• **Study questions**:
1. Answer these questions using the Albemarle County text, giving each answer on its own line with the matching letter:
(a) For whom was Albemarle County named?
(b) Which three precincts of the county had been formed by 1671?
(c) In what year was Albemarle County officially abolished?
2. Please repeat the portion of the Albemarle County text starting with "Albemarle County was a" and going on through "to the south.".

• **Selected extract**:
————————

Albemarle County was a county located in the Province of North Carolina. It contained what is now the northeastern portion of the U.S. state of North Carolina.

==History==
Albemarle County was named for George Monck, 1st Duke of Albemarle, one of the eight Lords Proprietors of the Province of Carolina, for whom the Albemarle Sound is also named. It contained approximately 1,600 square miles of territory, though its boundaries were not precise. Under the original divisions of the province, the county to the south of Albemarle was called Clarendon County and centered on the Cape Fear region, but was only briefly occupied in the 1660s. Bath County was organized in 1696 and lay more closely to the south.

By 1671, three precincts of Albemarle County had been formed: Shaftesbury, Carteret, and Berkeley. From 1675 to 1677, the Chowanoc War took place in the county. In 1681, Berkeley was renamed Perquimans, and by 1685 Shaftesbury became Chowan. By 1689 the county ceased to function as a governmental unit, replaced by the four "precincts" (which would later become counties themselves in 1739): Chowan County, Currituck County, Pasquotank County, and Perquimans County.

From the four precincts, Carteret was divided into Currituck and Pasquotank in about 1685, Bertie Precinct was formed from part of Chowan in 1722, consisting of all territory west of the Chowan River. Tyrrell Precinct was created in 1729 from parts of Chowan, Bertie, Pasquotank, and Currituck. Local residents asked that the western part of Bertie be divided into a new precinct as early as 1732, which led to the creation of Edgecombe Precinct (dates of the formation of Edgecombe vary from 1732 to 1741).

Albemarle County was officially abolished as an entity in 1738, and all the "precincts" were designated as "counties".

————————

• **Recorded data**:
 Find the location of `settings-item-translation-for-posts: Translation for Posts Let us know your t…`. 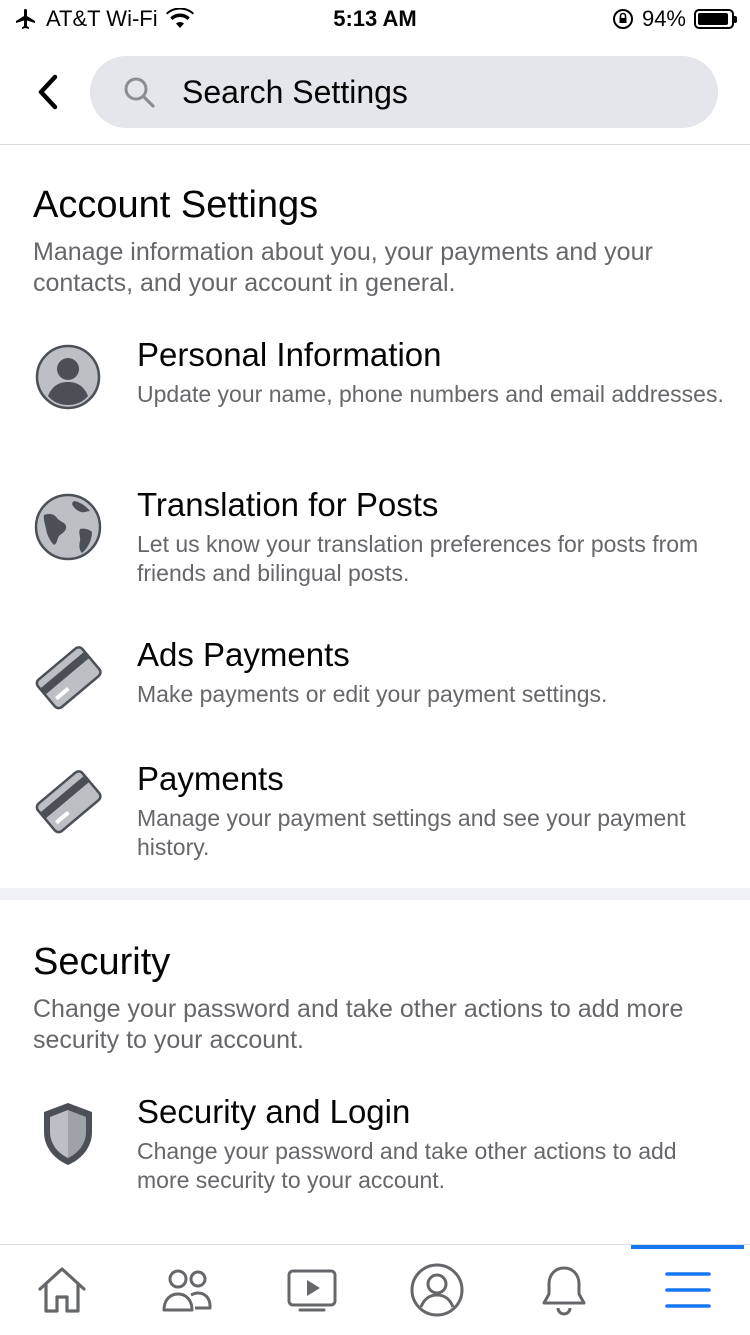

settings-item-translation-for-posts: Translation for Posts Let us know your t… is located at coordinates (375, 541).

————————

• **Answer section**:
1.
(a) George Monck, 1st Duke of Albemarle
(b) Shaftesbury, Carteret, and Berkeley
(c) 1738

2.
Albemarle County was a county located in the Province of North Carolina. It contained what is now the northeastern portion of the U.S. state of North Carolina.

==History==
Albemarle County was named for George Monck, 1st Duke of Albemarle, one of the eight Lords Proprietors of the Province of Carolina, for whom the Albemarle Sound is also named. It contained approximately 1,600 square miles of territory, though its boundaries were not precise. Under the original divisions of the province, the county to the south of Albemarle was called Clarendon County and centered on the Cape Fear region, but was only briefly occupied in the 1660s. Bath County was organized in 1696 and lay more closely to the south.